Shavir Tarapore

Personal information
- Full name: Shavir Keki Tarapore
- Born: 26 December 1957 (age 68) Calcutta, India
- Batting: Right-handed
- Bowling: Right-arm leg break
- Role: Umpire

Umpiring information
- Tests umpired: 4 (2011–2011)
- ODIs umpired: 25 (1999–2012)
- T20Is umpired: 3 (2009–2010)
- WODIs umpired: 2 (1997–2003)
- WT20Is umpired: 4 (2010)

Career statistics
| Competition | First-class |
| Matches | 6 |
| Runs scored | 20 |
| Batting average | 5.00 |
| 100s/50s | 0/0 |
| Top score | 15 |
| Balls bowled | 474 |
| Wickets | 9 |
| Bowling average | 37.66 |
| 5 wickets in innings | 0 |
| 10 wickets in match | 0 |
| Best bowling | 2/38 |
| Catches/stumpings | 3/– |
- Source: Cricinfo, 26 September 2012

= Shavir Tarapore =

Indian cricket umpire (born 1957)

Shavir Tarapore (born 26 December 1957) is an Indian Test, One Day International (ODI) and Twenty20 International (T20I) cricket umpire, who has umpired in 4 Tests, 25 ODIs and 3 T20Is, as of 2014.

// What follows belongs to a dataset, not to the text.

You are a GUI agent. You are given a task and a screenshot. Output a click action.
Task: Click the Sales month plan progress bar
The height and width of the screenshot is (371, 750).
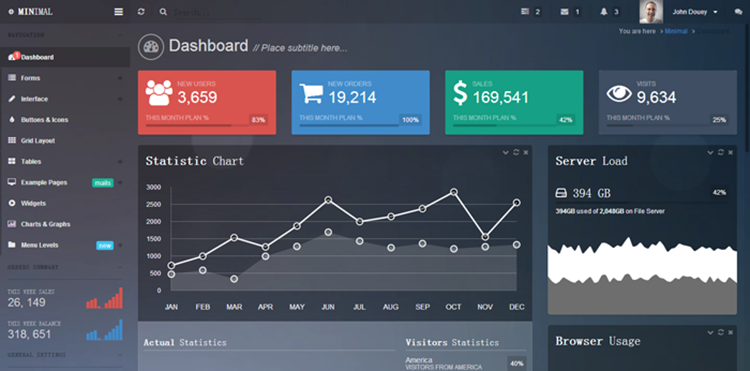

Tarapore first stood in an ODI in 1999.

He also played a few games for Karnataka in a career spanning from 1980/81 to 1986/87. He played 6 matches, scoring 20 runs with a high score of 15. He also picked up 9 wickets with his legbreaks at an average of 37.66. He took 3 catches in those 6 games.

Shavir Tarapore was inducted into the ICC's International Panel of Umpires, as a replacement for Suresh Shastri.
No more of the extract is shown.